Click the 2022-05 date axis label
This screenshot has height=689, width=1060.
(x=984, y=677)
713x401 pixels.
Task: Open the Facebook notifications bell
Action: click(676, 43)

→ **What is expected**
Go back to the listing above and please repeat it exactly.

→ **Solution to this problem**
Click the 2022-05 date axis label
This screenshot has height=689, width=1060.
(x=984, y=677)
713x401 pixels.
Task: Open the Facebook notifications bell
Action: click(676, 43)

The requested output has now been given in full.